More than 100,000 people died over a 12-month period from fatal drug overdoses for the first time in U.S. history, according to new data from the Centers for Disease Control & Prevention.

"To all those families who have mourned a loved one and to all those people who are facing addiction or are in recovery: you are in our hearts," said President Joe Biden in a statement issued by the White House. "Together, we will turn the tide on this epidemic."

"This tragic milestone represents an increase of 28.5%" over the same period just a year earlier, said Dr. Deb Houry with the CDC in a call with reporters Wednesday.

Dr. Rahul Gupta, who heads the White House Office of National Drug Control Policy, called the surge in drug fatalities "unacceptable."

"An overdose is a cry for help," Gupta said during the press conference. "For far too many people that cry goes unanswered.

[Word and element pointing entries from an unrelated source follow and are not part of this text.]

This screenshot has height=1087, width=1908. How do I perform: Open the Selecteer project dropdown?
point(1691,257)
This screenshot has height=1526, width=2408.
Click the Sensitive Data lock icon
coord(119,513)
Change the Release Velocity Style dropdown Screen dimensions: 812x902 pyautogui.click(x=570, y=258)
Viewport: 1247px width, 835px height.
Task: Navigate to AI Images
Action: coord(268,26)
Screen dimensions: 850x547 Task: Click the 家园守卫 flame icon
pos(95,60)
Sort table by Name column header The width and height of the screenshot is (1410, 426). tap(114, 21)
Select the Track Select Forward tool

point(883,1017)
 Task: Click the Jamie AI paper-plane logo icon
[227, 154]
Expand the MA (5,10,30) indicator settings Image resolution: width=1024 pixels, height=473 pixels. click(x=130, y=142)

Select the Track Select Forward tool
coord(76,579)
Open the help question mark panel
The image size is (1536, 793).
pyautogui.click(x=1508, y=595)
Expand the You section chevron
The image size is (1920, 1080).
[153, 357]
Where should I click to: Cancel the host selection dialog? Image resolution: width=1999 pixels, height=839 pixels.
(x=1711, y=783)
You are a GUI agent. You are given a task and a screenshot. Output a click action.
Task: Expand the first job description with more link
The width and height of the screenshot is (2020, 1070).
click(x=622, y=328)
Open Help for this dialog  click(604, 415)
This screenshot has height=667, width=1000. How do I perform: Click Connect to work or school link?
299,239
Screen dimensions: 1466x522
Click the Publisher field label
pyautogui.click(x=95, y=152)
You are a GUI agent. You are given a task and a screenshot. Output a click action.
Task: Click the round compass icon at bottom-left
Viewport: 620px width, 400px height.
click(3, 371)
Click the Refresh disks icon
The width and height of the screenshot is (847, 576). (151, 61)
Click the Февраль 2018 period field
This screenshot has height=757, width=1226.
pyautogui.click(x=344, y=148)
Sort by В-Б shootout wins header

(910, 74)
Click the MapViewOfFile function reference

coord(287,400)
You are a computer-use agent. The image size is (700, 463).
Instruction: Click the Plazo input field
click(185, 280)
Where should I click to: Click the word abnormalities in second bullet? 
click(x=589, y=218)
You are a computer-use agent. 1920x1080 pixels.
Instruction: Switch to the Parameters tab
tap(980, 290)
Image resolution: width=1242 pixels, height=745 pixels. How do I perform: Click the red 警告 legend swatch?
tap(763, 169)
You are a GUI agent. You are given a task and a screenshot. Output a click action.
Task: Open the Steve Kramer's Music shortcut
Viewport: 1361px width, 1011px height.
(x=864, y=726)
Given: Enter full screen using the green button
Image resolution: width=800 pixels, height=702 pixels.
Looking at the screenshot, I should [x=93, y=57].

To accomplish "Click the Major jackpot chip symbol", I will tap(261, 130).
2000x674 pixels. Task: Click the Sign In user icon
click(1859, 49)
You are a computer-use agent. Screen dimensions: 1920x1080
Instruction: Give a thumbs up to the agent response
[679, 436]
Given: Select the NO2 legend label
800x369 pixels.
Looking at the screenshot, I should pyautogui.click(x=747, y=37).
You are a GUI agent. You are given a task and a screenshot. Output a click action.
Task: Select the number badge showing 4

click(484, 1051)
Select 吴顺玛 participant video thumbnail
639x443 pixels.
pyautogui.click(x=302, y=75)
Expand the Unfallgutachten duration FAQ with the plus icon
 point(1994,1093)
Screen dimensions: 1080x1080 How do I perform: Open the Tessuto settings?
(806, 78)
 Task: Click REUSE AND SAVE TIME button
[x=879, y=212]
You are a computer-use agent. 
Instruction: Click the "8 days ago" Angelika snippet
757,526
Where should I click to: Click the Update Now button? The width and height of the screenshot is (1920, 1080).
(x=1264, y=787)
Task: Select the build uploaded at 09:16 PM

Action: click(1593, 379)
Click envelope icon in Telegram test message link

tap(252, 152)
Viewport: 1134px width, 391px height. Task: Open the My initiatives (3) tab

This requires a whole lot of government response and evidence-based strategies."

Experts blame the continuing surge on the spread of more dangerous street drugs and on disruptions to drug treatment programs caused by the pandemic.

"[Overdoses] are driven both by fentanyl and also by methamphetamines," said Dr. Nora Volkov head of the National Institute On Drug Abuse, part of the National Institutes of Health.

She predicted the surge of fatalities would continue because of the spread of more dangerous street drugs.

"They are among the most addictive drugs that we know of and the most lethal," Volkov said.

The Biden administration is calling on Congress to approve more than $10 billion in funding for drug treatment and interdiction programs.

The White House also called in states to relax rules that complicate access to Naloxone, a medication that can reverse overdoses caused by fentanyl and other opioids.